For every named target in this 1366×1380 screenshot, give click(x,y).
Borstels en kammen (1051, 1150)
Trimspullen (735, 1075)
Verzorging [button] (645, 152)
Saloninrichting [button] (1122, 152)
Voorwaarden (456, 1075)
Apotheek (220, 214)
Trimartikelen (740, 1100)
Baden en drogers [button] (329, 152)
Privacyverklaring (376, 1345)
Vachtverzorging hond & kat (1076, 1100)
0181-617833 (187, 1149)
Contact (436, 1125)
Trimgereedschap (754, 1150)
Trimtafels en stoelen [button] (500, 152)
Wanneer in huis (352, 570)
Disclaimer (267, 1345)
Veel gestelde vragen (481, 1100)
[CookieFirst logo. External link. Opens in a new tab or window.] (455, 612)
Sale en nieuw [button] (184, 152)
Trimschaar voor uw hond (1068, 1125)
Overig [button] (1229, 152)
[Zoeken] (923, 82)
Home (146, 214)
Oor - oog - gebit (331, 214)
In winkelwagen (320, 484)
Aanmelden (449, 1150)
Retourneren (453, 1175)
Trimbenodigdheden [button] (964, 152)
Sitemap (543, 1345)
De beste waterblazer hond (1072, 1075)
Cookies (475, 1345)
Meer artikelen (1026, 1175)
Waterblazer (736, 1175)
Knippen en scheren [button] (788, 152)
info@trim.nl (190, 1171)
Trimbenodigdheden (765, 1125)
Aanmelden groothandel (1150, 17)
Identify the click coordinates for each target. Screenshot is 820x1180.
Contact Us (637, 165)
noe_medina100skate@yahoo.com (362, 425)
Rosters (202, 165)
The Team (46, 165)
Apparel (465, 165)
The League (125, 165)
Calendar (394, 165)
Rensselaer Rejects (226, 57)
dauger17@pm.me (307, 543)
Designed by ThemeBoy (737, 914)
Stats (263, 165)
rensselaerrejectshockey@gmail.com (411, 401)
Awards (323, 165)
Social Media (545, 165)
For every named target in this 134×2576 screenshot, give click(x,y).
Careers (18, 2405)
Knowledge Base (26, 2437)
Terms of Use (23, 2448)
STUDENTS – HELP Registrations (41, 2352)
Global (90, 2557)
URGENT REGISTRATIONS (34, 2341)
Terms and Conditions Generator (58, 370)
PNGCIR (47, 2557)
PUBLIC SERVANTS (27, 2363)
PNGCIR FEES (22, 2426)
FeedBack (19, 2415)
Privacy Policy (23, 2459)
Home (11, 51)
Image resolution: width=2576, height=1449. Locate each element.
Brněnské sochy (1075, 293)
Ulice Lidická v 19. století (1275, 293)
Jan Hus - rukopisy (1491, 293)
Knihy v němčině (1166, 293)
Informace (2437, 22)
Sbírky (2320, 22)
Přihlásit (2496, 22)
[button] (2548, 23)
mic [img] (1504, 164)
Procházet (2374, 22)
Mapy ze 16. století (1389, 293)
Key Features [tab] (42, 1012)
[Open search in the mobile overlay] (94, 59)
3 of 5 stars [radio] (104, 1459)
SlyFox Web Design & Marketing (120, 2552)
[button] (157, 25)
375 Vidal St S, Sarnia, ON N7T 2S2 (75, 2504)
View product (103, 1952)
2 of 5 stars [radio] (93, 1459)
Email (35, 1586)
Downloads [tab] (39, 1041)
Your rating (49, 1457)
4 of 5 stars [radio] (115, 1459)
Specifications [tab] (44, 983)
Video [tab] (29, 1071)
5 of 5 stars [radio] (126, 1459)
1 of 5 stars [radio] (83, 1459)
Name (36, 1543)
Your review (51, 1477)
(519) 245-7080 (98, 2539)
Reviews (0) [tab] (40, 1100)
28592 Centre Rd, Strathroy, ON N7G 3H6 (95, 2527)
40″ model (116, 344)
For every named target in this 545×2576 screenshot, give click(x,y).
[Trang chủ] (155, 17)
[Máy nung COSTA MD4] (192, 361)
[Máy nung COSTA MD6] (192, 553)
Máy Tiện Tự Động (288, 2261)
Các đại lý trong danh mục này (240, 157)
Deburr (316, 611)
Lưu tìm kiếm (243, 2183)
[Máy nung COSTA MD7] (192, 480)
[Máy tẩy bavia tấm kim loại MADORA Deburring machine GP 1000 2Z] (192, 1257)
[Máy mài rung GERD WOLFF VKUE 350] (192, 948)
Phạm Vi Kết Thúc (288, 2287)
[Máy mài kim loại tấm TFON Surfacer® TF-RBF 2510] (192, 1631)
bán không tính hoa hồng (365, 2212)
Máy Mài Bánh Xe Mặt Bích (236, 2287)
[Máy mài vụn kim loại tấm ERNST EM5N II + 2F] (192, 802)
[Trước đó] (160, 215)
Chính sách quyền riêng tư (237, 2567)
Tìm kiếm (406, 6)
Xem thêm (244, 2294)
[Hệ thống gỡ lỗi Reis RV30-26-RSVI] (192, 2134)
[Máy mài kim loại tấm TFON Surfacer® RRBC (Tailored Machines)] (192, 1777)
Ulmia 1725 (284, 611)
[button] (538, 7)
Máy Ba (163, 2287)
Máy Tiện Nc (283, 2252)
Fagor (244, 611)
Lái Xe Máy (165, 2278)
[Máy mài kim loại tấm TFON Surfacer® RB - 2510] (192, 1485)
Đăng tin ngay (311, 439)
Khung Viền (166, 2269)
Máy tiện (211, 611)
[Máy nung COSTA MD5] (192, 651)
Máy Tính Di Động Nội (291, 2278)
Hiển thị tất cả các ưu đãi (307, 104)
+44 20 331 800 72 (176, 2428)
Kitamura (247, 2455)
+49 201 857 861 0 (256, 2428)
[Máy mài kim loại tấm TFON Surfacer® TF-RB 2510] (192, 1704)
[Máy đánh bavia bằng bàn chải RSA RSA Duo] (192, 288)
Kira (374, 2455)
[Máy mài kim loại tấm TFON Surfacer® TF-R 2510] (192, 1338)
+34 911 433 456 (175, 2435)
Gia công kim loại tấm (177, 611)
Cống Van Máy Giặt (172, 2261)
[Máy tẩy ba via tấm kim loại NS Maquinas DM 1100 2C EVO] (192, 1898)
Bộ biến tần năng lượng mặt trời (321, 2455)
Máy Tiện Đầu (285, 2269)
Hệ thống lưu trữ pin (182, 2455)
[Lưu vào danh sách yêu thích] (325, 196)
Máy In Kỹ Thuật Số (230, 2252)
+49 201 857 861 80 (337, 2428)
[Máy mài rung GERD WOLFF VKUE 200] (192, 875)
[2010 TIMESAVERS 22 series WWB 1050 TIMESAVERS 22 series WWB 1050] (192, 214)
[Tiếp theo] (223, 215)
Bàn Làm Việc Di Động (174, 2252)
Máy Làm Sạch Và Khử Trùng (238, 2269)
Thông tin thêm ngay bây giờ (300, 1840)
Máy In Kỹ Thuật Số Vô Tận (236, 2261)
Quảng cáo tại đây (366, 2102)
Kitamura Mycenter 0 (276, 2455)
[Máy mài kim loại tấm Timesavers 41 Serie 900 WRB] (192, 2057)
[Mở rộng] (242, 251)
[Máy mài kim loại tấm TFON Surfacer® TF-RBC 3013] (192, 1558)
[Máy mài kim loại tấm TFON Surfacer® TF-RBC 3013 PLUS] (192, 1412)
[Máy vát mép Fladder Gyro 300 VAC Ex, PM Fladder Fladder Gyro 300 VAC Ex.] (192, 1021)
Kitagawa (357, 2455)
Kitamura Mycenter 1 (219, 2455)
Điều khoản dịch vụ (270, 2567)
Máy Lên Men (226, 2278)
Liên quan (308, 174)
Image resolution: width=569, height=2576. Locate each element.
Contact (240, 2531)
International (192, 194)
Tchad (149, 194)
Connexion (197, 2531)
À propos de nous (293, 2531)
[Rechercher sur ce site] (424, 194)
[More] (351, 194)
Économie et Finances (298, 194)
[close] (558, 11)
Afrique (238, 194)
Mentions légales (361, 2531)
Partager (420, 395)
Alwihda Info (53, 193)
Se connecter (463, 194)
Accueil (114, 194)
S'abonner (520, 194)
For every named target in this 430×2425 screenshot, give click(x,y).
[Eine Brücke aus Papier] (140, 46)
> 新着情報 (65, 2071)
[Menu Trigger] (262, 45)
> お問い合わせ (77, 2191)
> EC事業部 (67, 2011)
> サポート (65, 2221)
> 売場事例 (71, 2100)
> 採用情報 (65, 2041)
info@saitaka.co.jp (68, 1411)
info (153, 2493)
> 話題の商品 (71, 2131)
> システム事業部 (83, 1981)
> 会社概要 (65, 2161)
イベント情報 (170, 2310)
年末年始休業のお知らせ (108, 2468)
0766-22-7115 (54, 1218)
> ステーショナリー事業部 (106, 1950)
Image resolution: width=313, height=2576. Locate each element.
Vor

═══

Look above for the line containing "[Máy vát mép". Output from there through the line containing "Liên quan (308, 174)", exactly and inclusively.

• [TASK OUTPUT]
[Máy vát mép Fladder Gyro 300 VAC Ex, PM Fladder Fladder Gyro 300 VAC Ex.] (192, 1021)
Kitagawa (357, 2455)
Kitamura Mycenter 1 (219, 2455)
Điều khoản dịch vụ (270, 2567)
Máy Lên Men (226, 2278)
Liên quan (308, 174)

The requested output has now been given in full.